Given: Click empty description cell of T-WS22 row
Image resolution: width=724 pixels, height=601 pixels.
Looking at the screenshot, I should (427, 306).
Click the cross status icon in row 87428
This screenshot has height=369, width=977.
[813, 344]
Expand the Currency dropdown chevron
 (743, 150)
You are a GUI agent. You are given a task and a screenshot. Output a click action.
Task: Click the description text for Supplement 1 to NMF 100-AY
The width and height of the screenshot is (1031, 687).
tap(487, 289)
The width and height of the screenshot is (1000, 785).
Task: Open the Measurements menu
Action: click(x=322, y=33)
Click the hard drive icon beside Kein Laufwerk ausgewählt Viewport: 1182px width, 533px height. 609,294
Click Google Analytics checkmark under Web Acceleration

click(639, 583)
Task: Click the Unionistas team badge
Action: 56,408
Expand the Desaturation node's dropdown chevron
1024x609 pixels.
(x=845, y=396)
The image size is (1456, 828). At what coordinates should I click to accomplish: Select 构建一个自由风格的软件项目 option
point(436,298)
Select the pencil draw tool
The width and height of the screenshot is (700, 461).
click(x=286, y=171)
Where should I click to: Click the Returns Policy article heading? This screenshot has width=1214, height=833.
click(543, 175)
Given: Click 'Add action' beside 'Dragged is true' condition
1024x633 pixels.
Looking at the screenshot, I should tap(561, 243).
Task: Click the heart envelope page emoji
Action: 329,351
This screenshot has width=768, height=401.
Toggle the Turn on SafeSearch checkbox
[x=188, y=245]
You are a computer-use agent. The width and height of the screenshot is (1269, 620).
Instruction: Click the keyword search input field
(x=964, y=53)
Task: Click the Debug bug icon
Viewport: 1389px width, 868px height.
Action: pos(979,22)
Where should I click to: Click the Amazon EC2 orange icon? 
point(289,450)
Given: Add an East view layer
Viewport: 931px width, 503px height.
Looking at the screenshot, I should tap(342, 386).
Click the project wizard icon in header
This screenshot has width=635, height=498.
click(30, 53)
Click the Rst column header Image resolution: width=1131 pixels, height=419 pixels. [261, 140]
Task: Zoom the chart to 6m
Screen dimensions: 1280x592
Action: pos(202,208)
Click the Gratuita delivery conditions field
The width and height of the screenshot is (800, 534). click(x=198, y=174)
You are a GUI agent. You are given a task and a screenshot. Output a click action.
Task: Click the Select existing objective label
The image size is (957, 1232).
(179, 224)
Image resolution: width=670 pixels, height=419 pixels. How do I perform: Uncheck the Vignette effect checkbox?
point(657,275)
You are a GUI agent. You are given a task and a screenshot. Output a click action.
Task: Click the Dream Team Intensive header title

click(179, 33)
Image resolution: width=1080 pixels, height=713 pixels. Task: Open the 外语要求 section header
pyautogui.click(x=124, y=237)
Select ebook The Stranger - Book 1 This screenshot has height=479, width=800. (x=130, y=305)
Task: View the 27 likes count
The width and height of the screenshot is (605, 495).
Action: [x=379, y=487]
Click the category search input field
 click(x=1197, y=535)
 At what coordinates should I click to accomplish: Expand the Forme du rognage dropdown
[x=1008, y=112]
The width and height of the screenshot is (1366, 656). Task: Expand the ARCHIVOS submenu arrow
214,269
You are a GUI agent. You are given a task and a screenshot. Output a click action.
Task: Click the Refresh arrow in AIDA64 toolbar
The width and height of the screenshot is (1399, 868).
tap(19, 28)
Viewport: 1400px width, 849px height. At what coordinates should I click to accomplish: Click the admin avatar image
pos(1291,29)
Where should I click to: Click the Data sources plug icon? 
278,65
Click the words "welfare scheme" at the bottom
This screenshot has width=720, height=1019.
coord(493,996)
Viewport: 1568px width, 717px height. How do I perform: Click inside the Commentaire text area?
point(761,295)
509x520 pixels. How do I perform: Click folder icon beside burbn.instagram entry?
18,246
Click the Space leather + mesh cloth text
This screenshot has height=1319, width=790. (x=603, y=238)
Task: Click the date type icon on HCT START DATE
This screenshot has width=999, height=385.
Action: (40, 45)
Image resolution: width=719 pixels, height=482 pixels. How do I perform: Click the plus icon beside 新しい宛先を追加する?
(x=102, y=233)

* **Aim of the exercise**:
Lay out the listing above, everything from the line containing "You are a computer-use" down to the line containing "click(30, 53)" (both lines included), as a two-column CSV with the headers instruction and response. Give one row per entry, put each field in double quotes, and replace any line breaks inside a field with spaces.

* **Solved exercise**:
instruction,response
"You are a computer-use agent. The width and height of the screenshot is (1269, 620). Instruction: Click the keyword search input field","(x=964, y=53)"
"Task: Click the Debug bug icon Viewport: 1389px width, 868px height.","Action: pos(979,22)"
"Where should I click to: Click the Amazon EC2 orange icon?","point(289,450)"
"Given: Add an East view layer Viewport: 931px width, 503px height.","Looking at the screenshot, I should tap(342, 386)."
"Click the project wizard icon in header This screenshot has width=635, height=498.","click(30, 53)"